Lipidic modifications of small GTPases by isoprenylation and palmitoylation at cysteine residues close to their C-termini play a key role in their subcellular localization and activity. We have shown that the isoprenylation and palmitoylation motif of the GTPase RhoB elicits the lysosomal localization and degradation of chimeric proteins bearing this sequence in cells from diverse species. We are exploring the mechanisms and applications of this phenomenon. In addition, palmitoylation cysteines mediate the redox regulation of these proteins since they are also targets of oxidative modifications or addition of electrophilic compounds, the structure of which determines the subcellular platform from where these GTPases signal.
From Commun Integr Biol 8:5, e1078041
II. Study of the modification of proteins of pathophysiological/pharmacological interest by lipid electrophiles.
Prostaglandins with cyclopentenone structure (cyPG) are electrophilic eicosanoids that display antiinflammatory and antiproliferative effects. cyPG form adducts with proteins with a selectivity depending on structural features of both the protein and the cyPG. We have identified numerous protein targets of cyPG, including enzymes of the aldo-keto-reductase (AKR) family and glutathione-transferases, which are involved in carcinogenesis and chemoresistance. Treatment of tumor cells with PGA1 inhibits these enzymes and reduces tumorigenic potential and resistance against the antitumoral drug doxorubicin. These findings could open novel standpoints for the development of new chemotherapeutic compounds.Moreover, AKR1B1 is involved in the development of diabetic complications. We have identified several PG that can inhibit this enzyme in ex vivo models of diabetes, thus broadening the perspectives for potential pharmacological agents. Finally, the study of targets of electrophilic lipids has unveiled novel mechanisms of redox signalling and pinpointed protein residues of previously unknown role that have turned out to be essential for protein function, as in the case of the single cysteine residue of the cytoskeletal protein vimentin, which constitutes a redox sensing switch and is involved in zinc binding.
III. Interactions between protein modification by electrophilic lipids, redox and drugs.

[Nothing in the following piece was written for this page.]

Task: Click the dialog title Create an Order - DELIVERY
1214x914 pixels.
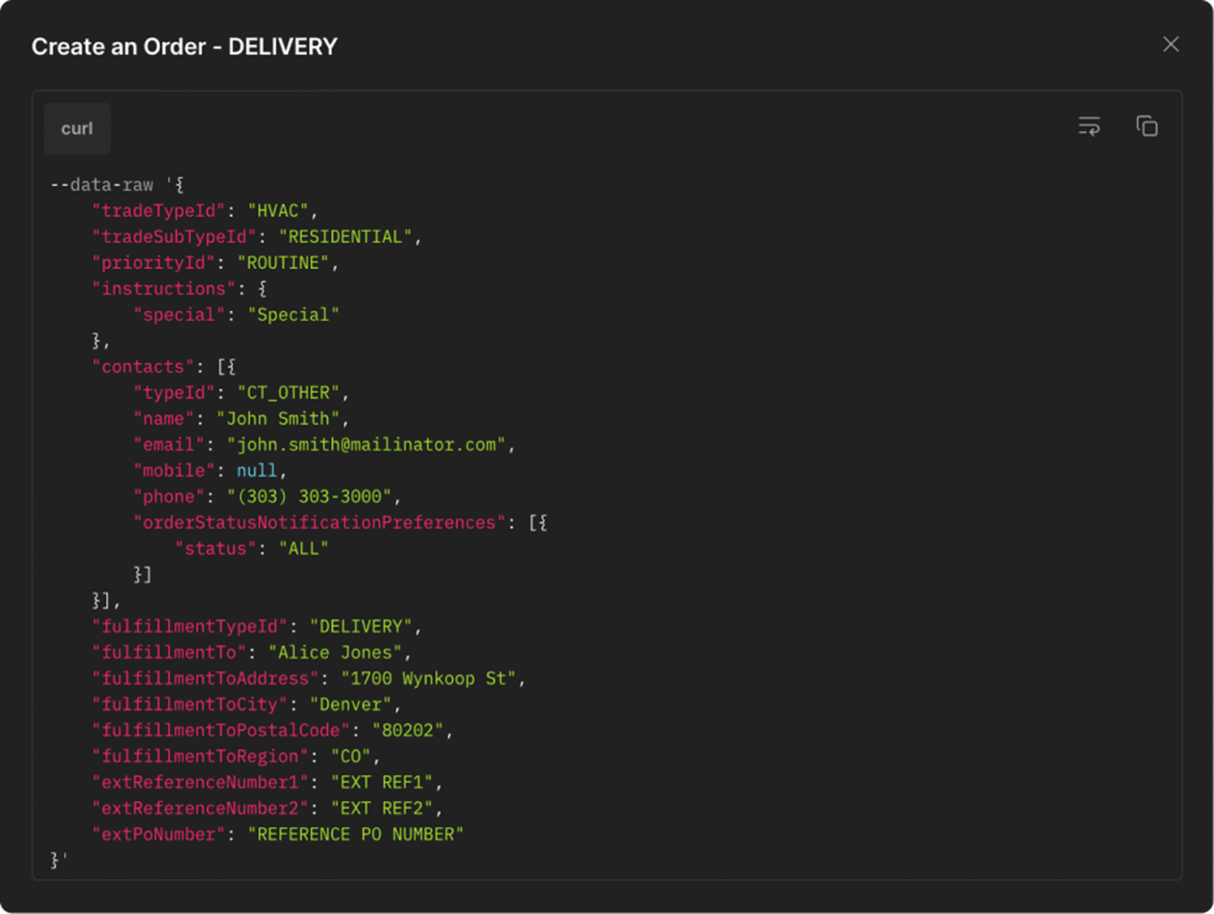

We are interested in the study of protein modification by drugs. This provides information on the mechanisms of drug action and of adverse effects. In particular, drug-protein adduct formation is considered a key process for development of drug allergy. In this context we have recently identified protein targets for haptenation by amoxicillin both in serum and in cells. Moreover we have obtained the first evidence for the presence of haptenated proteins in exosomes that can be secreted from drug-exposed cells and taken up by target cells. Characterization of these adducts may help improve diagnostic and therapeutic procedures for drug hypersensitivity reactions. Notably, certain proteins may be targets for modification by several agents and constitute points of interaction which integrate signals from inflammatory and redox signaling, as well as pharmacological treatments. These interactions may influence the outcome of pathophysiological processes.